Data items
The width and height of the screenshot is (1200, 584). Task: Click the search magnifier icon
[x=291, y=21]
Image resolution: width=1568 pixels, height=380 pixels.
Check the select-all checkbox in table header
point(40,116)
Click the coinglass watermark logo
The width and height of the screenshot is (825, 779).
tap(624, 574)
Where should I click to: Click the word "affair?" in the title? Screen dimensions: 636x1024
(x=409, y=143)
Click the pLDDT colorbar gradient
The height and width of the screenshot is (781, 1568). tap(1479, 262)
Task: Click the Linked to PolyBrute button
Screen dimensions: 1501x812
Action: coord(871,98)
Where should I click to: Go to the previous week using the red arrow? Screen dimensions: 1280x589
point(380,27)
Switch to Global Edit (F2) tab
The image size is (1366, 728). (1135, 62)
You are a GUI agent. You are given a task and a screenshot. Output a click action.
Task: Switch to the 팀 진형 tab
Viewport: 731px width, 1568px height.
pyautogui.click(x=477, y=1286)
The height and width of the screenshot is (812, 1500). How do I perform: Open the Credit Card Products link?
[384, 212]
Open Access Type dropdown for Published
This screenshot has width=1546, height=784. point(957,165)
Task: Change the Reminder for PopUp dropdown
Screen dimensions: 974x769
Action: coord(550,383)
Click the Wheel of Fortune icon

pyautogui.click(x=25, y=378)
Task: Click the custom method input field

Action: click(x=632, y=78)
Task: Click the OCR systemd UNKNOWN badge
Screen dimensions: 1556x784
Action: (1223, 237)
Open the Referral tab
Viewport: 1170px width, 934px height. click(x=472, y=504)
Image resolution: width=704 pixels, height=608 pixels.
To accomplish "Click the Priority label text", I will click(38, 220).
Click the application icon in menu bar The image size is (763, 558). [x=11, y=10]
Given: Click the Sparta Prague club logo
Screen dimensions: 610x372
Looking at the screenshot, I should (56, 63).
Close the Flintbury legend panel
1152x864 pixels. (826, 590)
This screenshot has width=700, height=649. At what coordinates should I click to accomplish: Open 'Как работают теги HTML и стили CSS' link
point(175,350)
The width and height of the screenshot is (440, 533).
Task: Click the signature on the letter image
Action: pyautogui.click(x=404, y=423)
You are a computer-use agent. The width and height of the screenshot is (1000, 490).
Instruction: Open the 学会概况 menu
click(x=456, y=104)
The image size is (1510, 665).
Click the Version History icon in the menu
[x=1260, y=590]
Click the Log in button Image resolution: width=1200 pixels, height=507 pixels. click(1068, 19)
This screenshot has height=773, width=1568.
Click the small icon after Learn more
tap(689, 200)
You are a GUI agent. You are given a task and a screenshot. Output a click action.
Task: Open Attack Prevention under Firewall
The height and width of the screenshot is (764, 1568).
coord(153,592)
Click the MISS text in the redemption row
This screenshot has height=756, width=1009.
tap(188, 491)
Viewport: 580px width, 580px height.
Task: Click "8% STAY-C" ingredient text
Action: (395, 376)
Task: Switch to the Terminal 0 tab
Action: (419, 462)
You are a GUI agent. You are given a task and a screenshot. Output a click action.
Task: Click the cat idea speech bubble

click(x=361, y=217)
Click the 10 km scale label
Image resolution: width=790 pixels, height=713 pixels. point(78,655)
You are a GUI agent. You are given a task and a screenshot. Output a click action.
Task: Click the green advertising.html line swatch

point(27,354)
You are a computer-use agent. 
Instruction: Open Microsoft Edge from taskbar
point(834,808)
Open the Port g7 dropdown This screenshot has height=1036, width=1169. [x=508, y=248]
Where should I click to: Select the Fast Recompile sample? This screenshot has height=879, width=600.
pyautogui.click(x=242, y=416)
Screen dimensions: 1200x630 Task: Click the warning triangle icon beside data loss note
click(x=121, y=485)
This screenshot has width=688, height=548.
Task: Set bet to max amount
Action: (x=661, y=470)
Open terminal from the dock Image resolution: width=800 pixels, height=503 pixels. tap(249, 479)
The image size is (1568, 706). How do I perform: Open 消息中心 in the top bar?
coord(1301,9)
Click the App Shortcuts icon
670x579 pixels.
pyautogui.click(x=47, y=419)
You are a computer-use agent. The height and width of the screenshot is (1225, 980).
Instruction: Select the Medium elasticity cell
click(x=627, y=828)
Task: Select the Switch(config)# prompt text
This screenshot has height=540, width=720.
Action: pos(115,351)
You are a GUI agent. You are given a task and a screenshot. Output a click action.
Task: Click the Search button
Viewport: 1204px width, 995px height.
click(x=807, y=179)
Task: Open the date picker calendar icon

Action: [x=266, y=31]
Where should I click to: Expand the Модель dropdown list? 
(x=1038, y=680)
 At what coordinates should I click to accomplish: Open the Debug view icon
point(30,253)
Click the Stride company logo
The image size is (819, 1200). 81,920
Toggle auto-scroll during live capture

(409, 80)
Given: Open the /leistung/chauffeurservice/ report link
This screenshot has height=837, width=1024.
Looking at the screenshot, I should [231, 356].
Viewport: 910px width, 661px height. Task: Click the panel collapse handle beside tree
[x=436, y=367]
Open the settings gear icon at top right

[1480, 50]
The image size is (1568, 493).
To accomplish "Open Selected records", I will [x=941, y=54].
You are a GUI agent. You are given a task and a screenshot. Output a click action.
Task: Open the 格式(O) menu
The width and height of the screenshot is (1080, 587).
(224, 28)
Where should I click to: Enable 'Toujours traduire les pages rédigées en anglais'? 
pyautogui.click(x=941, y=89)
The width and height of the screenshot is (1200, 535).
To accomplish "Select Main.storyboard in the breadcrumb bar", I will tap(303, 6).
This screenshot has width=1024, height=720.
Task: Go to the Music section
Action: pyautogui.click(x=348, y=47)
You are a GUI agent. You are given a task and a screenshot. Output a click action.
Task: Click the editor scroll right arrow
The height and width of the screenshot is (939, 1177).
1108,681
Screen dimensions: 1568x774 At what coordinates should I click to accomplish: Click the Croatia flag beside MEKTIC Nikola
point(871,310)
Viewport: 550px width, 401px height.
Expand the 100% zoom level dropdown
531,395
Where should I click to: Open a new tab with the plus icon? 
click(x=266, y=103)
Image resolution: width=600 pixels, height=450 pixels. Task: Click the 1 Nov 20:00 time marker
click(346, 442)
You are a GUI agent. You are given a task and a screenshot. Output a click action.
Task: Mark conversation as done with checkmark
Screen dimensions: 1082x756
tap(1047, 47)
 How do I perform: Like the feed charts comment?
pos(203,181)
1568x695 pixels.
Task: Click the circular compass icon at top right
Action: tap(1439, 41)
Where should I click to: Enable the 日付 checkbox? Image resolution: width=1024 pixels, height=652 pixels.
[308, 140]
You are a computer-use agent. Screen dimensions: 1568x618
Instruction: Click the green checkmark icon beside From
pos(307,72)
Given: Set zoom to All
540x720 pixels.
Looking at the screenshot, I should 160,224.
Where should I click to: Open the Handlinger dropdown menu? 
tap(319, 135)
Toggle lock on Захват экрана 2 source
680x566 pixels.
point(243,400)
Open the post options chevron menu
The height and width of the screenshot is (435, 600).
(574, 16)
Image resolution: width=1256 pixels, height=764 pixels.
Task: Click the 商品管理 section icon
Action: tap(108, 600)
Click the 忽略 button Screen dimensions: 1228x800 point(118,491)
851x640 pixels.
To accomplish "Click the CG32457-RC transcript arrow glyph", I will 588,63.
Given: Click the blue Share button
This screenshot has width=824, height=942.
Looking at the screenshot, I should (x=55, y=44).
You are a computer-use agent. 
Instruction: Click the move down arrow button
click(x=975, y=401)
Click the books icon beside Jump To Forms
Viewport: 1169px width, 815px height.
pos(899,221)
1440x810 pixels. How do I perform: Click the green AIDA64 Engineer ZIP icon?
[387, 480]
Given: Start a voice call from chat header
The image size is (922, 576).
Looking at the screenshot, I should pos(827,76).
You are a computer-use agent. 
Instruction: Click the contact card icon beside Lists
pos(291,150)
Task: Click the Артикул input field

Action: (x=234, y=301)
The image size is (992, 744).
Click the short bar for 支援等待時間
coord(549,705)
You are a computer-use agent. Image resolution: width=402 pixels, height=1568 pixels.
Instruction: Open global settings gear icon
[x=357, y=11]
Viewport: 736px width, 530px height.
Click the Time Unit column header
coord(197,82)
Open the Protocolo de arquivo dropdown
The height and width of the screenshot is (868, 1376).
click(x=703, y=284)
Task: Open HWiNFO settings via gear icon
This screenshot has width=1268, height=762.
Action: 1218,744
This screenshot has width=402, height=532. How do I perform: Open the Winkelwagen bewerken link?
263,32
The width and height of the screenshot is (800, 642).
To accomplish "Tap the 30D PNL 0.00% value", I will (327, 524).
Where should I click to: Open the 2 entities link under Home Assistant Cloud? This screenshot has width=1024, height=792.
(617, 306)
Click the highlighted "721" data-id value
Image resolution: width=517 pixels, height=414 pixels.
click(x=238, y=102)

## PROBLEM DESCRIPTION
In the data above, find the line with "This screenshot has height=837, width=1024." and the line with "Task: Mark conversation". Retype both, plus every line between them, exactly.

## TASK RESPONSE
This screenshot has height=837, width=1024.
Looking at the screenshot, I should [231, 356].
Viewport: 910px width, 661px height. Task: Click the panel collapse handle beside tree
[x=436, y=367]
Open the settings gear icon at top right

[1480, 50]
The image size is (1568, 493).
To accomplish "Open Selected records", I will [x=941, y=54].
You are a GUI agent. You are given a task and a screenshot. Output a click action.
Task: Open the 格式(O) menu
The width and height of the screenshot is (1080, 587).
(224, 28)
Where should I click to: Enable 'Toujours traduire les pages rédigées en anglais'? 
pyautogui.click(x=941, y=89)
The width and height of the screenshot is (1200, 535).
To accomplish "Select Main.storyboard in the breadcrumb bar", I will tap(303, 6).
This screenshot has width=1024, height=720.
Task: Go to the Music section
Action: pyautogui.click(x=348, y=47)
You are a GUI agent. You are given a task and a screenshot. Output a click action.
Task: Click the editor scroll right arrow
The height and width of the screenshot is (939, 1177).
1108,681
Screen dimensions: 1568x774 At what coordinates should I click to accomplish: Click the Croatia flag beside MEKTIC Nikola
point(871,310)
Viewport: 550px width, 401px height.
Expand the 100% zoom level dropdown
531,395
Where should I click to: Open a new tab with the plus icon? 
click(x=266, y=103)
Image resolution: width=600 pixels, height=450 pixels. Task: Click the 1 Nov 20:00 time marker
click(346, 442)
You are a GUI agent. You are given a task and a screenshot. Output a click action.
Task: Mark conversation as done with checkmark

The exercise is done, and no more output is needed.